Limitations & Future Work

  • The authors acknowledge that the causal link between HARPO and zero-shot improvement is an empirical observation lacking rigorous theoretical or controlled analysis. Currently, it is "better balance → better transfer" correlation rather than causation.
  • The use of absolute advantage for contribution signals makes the method highly dependent on reward design. If rewards are highly noisy or universally small for a task, the geometric mean reference may become numerically unstable.
  • All experiments were limited to the Qwen 2.5-Omni-7B backbone and the Human Behavior Atlas dataset. Scaling behavior on larger models (70B+) or different RL data (math/code reasoning) remains unverified, especially the stability of the geometric mean as task count \(|M|\) grows.

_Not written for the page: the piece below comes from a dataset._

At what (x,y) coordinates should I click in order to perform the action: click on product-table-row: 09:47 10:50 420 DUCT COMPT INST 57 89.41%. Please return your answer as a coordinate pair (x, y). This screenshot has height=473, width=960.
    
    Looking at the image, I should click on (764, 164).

  • Future directions: Expanding HARPO modulation to "difficulty levels" (binning by reward variance) or "prompt levels" for finer-grained awareness, or upgrading the contribution signal to gradient norms or Fisher Information.
  • vs. GRPO (Shao et al., 2024): GRPO only performs intra-group reward normalization but lacks scale alignment across tasks. HARPO adds a heterogeneity-aware modulation layer on top of GRPO with zero changes to the PPO objective function, offering a minimally invasive extension.

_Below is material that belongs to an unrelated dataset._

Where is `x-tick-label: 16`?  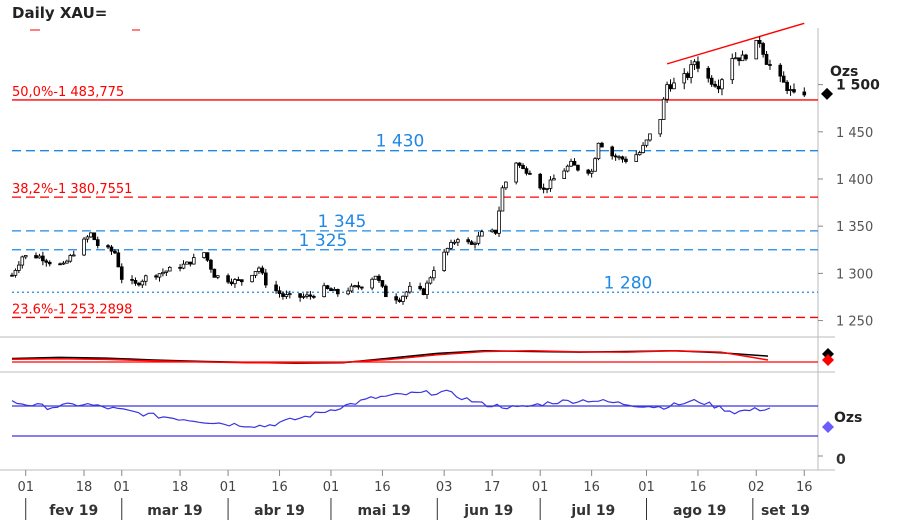 x-tick-label: 16 is located at coordinates (698, 488).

  • vs. EMAGRPO (Feng et al., 2025): EMAGRPO also uses EMA for multi-task balancing but applies it at the reward or loss level. HARPO acts directly on the advantage level and introduces structured constraints for global step size conservation, avoiding the step size drift common in EMA methods.
  • vs. Traditional Multi-task RL (gradient balancing / uncertainty weighting): These methods often rely on gradient back-propagation estimation or extra learnable weights. HARPO follows a lightweight route with zero extra parameters and zero extra forward passes, fitting the simplicity of critic-free reasoning RL.
  • vs. HumanOmniV2 / OmniSapiens RL: Within the same social behavior foundation model family, OmniSapiens 2.0 achieves total dominance across 10 tasks and 5 zero-shot tasks simply by changing the RL algorithm. This suggests that in unified behavior modeling, RL training paradigms are a greater bottleneck than backbone or data scale.

Rating

  • Novelty: ⭐⭐⭐⭐ The combination of "advantage magnitude as contribution" and "geometric mean reciprocal ratio" for heterogeneous RL modulation is a clear new synthesis.
  • Experimental Thoroughness: ⭐⭐⭐⭐⭐ Rigorous comparison of 6 RL algorithms on the same base/data/reward, covering 10 training tasks, 5 held-out tasks, reasoning consistency, and human evaluation.
  • Writing Quality: ⭐⭐⭐⭐ Clear mathematical derivations, particularly the explanation of the global step size invariant. However, sensitivity analysis for hyperparameters (\(\beta_s, \beta_\rho\)) is slightly sparse.
  • Value: ⭐⭐⭐⭐⭐ Provides both a reusable social behavior foundation model and a plug-and-play heterogeneity-aware module for all GRPO-style reasoning RL.